No forecast is possible if N = 0 or M = 0. Such time steps are considered unpredictable by this method. However, with the correlations and RMSE criteria used here, no such unpredictable time steps are found during the hindcast period. A comparison of four-pentad-lead predictions and the corresponding observations over central India is shown in Fig. 4. The high degree of accuracy in predicting the strong seasonality of the OLR fluctuations over continental India in the time scales of the predictions is evident. Since our interest is in predicting the intraseasonal variations embedded on the annual cycle and in order to eliminate any artifacts due to the apparent skill in predicting the annual cycle, the intraseasonal anomalies are extracted from the total OLR predictions and the corresponding observations by removing the observed climatological annual cycle. The predictions are scaled by a factor determined by the ratio of variance explained by the 10 EOFs (EOFs 1–10) to the total OLR variance. Hereafter, all the results presented are based on the intraseasonal OLR anomalies computed as described above.
3. Hindcast validation
The performance of the model in predicting the intraseasonal variability in the June–September (JJAS) season is evaluated here. The temporal correlation coefficients (at every grid point) between predictions and observations of intraseasonal OLR anomalies at lead times of two–five pentads are shown in Fig. 5. It may be noted that the correlations over the continental Indian region, especially central India, are high and significant. Correlations remain above 0.6 over a large region of central India even at a five-pentad lead. However, predictions for the southern Indian states and the oceanic regions do not possess significant skills at four- and five-pentad leads. This is further supported by Fig. 6, where the spatial and average temporal correlations and RMSE for a large region north of 10°N are shown. The correlations remain highly skillful even up to lead times of five pentads. This is a major advantage of our prediction scheme compared to some other prediction methods in use, since the intraseasonal anomalies are predicted with a high degree of accuracy without employing filtering techniques to isolate the low-frequency temporal evolutions.

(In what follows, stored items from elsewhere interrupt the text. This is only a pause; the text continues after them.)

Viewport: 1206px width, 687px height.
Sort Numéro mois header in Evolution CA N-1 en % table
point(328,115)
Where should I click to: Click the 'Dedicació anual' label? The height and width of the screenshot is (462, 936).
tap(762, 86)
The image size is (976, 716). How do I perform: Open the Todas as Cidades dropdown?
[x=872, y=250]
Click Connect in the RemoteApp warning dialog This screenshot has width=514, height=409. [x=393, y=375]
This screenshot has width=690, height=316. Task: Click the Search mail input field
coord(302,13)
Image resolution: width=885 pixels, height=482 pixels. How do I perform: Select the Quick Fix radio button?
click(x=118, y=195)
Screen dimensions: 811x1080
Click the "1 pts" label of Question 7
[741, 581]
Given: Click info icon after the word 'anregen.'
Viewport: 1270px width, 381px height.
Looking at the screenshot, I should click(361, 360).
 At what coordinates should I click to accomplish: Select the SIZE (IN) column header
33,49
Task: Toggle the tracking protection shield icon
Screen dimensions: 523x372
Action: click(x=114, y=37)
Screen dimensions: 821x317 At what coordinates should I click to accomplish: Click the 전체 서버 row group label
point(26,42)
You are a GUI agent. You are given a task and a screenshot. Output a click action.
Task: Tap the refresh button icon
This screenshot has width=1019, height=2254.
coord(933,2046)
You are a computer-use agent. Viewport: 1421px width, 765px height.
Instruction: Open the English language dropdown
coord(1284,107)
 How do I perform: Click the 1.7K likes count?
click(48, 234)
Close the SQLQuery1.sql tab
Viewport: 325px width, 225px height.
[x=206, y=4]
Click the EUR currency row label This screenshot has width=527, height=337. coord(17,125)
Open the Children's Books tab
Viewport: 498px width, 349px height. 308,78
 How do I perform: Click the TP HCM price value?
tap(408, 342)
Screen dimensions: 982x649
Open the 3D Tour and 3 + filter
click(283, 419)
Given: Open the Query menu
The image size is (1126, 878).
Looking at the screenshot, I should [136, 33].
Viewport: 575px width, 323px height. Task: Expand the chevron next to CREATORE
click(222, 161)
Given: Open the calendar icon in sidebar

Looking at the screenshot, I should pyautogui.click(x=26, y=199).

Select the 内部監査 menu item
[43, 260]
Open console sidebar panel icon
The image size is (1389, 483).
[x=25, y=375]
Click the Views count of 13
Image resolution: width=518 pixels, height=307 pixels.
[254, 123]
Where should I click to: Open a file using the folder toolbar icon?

The temporal evolution of OLR anomalies predicted four pentads ahead along with the observations averaged over central India (20°–25°N, 75°–95°E) during the JJAS seasons of the six hindcast years is shown in Fig. 7. Overall, the four-pentad-lead predictions foresee the phases of intraseasonal OLR variations quite well in all six hindcast years. Most peaks and troughs align fairly accurately with observations. However, the amplitude of predictions is sometimes overestimated. The skill of predicting the extrema is superior to the predictions of the transition phases of the ISOs. The correlation between the two is 0.66 (significant at the 99% level) and the RMSE is 7.6 W m−2. The long midseason breaks of 2002 and 2004, which caused severe droughts over India, were rather accurately forecasted four pentads ahead.
4. Dependency of forecasts on the state of the initial condition
The finding that the predictability of intraseasonal variability in the observations depends on the state of the initial condition from where the forecast is made (Goswami and Xavier 2003) is consolidated by the estimates of Fu et al. (2007) and Waliser et al. (2003a,b) using models. From both observations and model simulations, it is found that the potential predictability limit is rather extended when started from an active initial state in comparison with the limited period of potential for prediction when started from a break initial condition. It is therefore worthwhile examining whether these intrinsic limits of potential predictability affect the skills of predictions. To identify active and break conditions, an index of monsoon intraseasonal variability is defined as the time series of OLR anomalies averaged over the central Indian region and normalized with its own standard deviation. Active (break) phases are identified as the days when the normalized values of OLR anomalies are less than −1.5 (greater than 1.5).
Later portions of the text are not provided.